Episode #69 Is Unity Possible?

The notion of unity can be both powerful and unsettling: powerful because it tugs at the heartstrings of what we most desire, yet unsettling because we fear for what we might lose in the process. This week, Dr. Michael Brown and Steve Rieske bring their 3-part conversation about our Country in Crisis to a very practical and hopeful conclusion.

Show Notes

It won’t feel like laying down my rights. What it will do is it will feel like picking up another person’s well-being. And it will be fun.
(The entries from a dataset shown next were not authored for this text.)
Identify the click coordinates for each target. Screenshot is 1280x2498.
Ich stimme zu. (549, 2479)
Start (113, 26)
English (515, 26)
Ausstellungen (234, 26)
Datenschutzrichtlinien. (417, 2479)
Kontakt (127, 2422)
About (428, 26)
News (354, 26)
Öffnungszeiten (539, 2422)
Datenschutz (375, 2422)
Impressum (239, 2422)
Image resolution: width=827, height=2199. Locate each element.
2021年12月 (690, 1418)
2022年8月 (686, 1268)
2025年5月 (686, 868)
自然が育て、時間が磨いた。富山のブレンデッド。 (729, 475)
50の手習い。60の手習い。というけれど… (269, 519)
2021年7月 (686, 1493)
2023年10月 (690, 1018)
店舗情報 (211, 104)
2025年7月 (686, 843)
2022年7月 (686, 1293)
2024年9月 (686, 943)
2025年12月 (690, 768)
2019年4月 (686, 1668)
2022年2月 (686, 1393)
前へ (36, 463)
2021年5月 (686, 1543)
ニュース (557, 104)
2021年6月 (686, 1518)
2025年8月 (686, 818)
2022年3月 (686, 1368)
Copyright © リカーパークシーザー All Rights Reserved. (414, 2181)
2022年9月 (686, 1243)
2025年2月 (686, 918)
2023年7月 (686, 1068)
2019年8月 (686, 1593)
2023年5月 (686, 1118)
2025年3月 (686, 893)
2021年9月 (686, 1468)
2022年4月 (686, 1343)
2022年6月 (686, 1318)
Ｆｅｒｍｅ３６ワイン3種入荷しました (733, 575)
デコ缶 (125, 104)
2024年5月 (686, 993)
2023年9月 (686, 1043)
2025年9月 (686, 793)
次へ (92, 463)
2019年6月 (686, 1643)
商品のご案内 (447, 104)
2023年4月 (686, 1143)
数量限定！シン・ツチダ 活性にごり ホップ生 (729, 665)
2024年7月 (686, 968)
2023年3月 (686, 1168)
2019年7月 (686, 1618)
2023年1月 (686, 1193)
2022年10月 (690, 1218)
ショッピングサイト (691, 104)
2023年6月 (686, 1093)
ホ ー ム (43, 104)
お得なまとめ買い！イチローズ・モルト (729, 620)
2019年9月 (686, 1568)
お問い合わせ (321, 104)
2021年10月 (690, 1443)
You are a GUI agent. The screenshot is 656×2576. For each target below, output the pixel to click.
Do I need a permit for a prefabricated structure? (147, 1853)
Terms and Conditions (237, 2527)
It really can be fun.
Steve Rieske

One Perspective

  • Unity is possible, but it requires tremendous amounts of tenacity, humility, and empathy.

Three Problems

  • The greatest barriers to unity are the protection of our personal freedom and the pursuit of others’ shame.
  • Sometimes considering others’ perspectives requires us not only to acknowledge that we were wrong but also to admit that we have done wrong.
  • We often fail to find common ground with others because we are afraid that agreement about one thing implies agreement about everything.

Three Principles

  • The pursuit of unity is not merely the ‘right’ way to spend our lives but is instead the most fun, fulfilling, and healthy way to spend our lives.
  • Societies are most prosperous when they simultaneously maximize both individual freedom and collective justice.
  • Many of our disagreements take place at the level of definition, even though we actually agree about the facts.

Five Practices

  • Demonstrate humility by acknowledging those situations when your personal worldview has failed to live up to its potential.
  • When national or worldwide unity feels overwhelming, take measurable steps toward unity in your own household, workplace, or local community.
  • Ask yourself, “Why do I feel this way?” whenever you recognize an instinctive defensiveness directed toward specific people, ideas, or organizations.
  • When a conversation is at a stand-still due to confusion surrounding terminology, offer the questions, “What do you call it when…?” and “What do you think I mean when I use the word…?”
  • Find common ground by utilizing others’ preferred terminology when applicable.